Speaking before an adoring audience of editors and reporters at an Associated Press luncheon on Tuesday, Obama said that the Wisconsin congressman’s recently proposed budget plan was “thinly veiled social Darwinism.” He further stated that the Ryan plan is “so far to the right that it makes the Contract with America look like the New Deal.”

The latter charge was presumably meant as a disparagement, although it is unclear which of the two programs is being disparaged. The New Deal failed to lower the unemployment rate below 14.6 percent until World War II, and burdened future generations with such fiscal calamities as Fannie Mae, Freddie Mac, and Social Security, while the Contract with America included a welfare reform bill that is widely regarded as one of the more successful laws of the past generation, as well as tax cuts for small businesses such as the president now claims to champion. It also had some rather unexceptional reforms that were never passed into law, such as term limits and an independent audit of Congress, and some ideas that weren’t passed, such as a balanced budget amendment, that might have saved us from a number of current problems. Few Americans will remember anything that was included in the Contract with America way back in 1994, much less be able to name anything extremely right-wing in it, but Obama seems hopeful that many will vaguely recall the bad press it got from his adoring audience of editors and reporters.

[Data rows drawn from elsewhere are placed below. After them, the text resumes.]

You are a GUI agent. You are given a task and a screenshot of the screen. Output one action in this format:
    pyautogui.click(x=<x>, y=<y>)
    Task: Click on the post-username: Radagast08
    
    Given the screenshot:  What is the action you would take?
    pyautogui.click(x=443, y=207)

The “thinly veiled social Darwinism” line is a more unambiguous insult. While Darwinism as a biological theory is so fashionable that to question any aspect of it marks one as a hopeless rube, Darwinism as a social theory is universally despised. Obama elaborated on the charge by claiming that the Ryan budget would “end Medicare as we know it,” deny mothers and children healthy food, dirty the water and air, and generally impose widespread misery on the populace. Hearing Obama describe the plan, one can imagine Ryan twirling his moustache and cackling a maniacal laugh as he ties the poor mothers and children to the train tracks, his murderous scheme thwarted only because the Amtrak subsidies have been slashed and no train is coming.

The Medicare trustees concede that the program as we know it will end with insolvency in 2024 anyway, so Ryan’s plan to replace it with a voucher system doesn’t seem very socially Darwinian, but the other charges do sound quite dreadful. Looking at the actual Ryan proposal, however, reveals that it would actually increase government spending, doesn’t actually balance the ledgers for decades, and that by 2022 the government’s budget as a share of gross domestic product would actually be higher than in the last two years of President Bill Clinton’s administration. Those years were the good old days, according to Democratic legend, and even Clinton’s most bitters foes don’t recall them as an era of starving mothers and children, dirty air and water, widespread misery, and survival of the fittest.

Ryan’s plan is undeniably stingy when compared with Obama’s budget proposal, however. The Obama plan is to rack up another $6.4 trillion in debt between 2013 and 2022, or nearly $11 trillion under the more realistic “alternative fiscal scenario,” and hope that it all works out in the end. Just for yucks the House actually voted on the proposal, and it failed by a rather lopsided vote of 0-414. When even Nancy Pelosi can’t bring herself to vote for such a budget, it might be considered, well, so extreme that it makes the New Deal look like the Contract with America.